Task statement: Collect every line of the entries below that contains the word "menu", and copy each of those lines in full.

(Source data)
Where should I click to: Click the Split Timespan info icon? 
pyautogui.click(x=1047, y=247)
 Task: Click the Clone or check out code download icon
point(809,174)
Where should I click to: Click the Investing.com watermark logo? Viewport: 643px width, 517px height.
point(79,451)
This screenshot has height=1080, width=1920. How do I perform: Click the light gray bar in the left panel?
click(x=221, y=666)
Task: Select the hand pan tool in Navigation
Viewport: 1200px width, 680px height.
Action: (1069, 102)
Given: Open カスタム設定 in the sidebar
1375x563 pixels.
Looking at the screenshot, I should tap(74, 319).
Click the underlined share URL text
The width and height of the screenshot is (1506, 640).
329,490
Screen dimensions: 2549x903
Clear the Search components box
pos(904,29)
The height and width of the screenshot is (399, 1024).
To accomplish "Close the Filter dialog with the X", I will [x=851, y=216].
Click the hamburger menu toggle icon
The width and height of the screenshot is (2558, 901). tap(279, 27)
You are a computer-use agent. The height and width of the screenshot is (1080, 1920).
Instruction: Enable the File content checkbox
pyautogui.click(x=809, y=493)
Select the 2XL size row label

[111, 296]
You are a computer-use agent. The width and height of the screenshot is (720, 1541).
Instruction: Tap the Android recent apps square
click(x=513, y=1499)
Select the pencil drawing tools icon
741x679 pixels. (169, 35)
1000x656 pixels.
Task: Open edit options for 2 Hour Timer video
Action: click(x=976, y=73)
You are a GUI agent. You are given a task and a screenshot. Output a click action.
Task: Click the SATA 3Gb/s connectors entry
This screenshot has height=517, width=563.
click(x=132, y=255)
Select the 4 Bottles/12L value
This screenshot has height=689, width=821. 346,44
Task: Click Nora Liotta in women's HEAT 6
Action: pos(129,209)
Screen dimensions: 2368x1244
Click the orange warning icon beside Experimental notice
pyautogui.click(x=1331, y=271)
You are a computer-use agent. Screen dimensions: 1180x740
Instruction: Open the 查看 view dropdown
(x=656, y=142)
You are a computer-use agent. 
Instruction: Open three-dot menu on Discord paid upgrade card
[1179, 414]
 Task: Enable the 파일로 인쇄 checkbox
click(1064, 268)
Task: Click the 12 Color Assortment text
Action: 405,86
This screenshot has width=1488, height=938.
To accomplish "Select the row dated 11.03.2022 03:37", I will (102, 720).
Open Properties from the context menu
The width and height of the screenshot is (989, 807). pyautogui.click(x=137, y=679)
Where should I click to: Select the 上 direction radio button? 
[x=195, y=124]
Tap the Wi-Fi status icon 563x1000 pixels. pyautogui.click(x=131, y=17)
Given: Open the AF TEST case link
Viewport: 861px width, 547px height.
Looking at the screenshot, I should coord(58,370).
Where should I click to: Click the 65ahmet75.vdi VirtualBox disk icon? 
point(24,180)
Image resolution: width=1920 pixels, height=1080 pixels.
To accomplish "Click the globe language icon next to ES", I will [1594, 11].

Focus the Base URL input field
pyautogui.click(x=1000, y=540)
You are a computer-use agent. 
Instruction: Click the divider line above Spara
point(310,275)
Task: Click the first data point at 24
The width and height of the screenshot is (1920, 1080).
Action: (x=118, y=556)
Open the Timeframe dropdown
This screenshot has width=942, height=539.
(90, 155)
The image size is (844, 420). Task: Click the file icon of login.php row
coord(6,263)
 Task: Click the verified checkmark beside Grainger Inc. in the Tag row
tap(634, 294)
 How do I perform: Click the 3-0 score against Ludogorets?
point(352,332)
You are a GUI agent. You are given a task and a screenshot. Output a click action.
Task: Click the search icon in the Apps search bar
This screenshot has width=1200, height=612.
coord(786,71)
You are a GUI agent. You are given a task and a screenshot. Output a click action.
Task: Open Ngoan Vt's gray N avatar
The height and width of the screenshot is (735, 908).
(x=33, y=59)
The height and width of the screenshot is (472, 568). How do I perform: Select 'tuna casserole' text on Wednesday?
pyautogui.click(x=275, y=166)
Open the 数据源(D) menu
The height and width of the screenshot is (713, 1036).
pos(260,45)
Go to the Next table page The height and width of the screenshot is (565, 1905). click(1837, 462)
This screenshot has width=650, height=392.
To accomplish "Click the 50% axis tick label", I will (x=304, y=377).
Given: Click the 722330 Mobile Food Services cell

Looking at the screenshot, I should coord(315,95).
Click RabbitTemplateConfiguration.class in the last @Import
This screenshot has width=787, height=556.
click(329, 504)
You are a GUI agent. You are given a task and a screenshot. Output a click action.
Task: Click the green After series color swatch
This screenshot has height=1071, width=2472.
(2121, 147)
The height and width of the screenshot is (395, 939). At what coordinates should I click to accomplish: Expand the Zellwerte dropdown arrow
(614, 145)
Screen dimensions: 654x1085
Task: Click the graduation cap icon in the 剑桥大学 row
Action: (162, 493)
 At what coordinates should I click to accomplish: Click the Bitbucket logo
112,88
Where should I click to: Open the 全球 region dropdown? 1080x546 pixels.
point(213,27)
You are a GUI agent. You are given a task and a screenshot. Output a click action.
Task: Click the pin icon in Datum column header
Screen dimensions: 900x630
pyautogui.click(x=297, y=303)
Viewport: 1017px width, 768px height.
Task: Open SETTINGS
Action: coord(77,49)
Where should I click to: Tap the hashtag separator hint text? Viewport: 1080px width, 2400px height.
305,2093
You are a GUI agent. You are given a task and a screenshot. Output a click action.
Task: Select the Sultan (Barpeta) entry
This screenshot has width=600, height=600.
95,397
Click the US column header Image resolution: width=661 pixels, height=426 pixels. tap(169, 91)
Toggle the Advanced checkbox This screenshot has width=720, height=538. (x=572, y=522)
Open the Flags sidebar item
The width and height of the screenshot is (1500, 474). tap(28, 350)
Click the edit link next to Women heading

Correct response:
Click the hamburger menu toggle icon
Instruction: Open three-dot menu on Discord paid upgrade card
Open Properties from the context menu
Open the 数据源(D) menu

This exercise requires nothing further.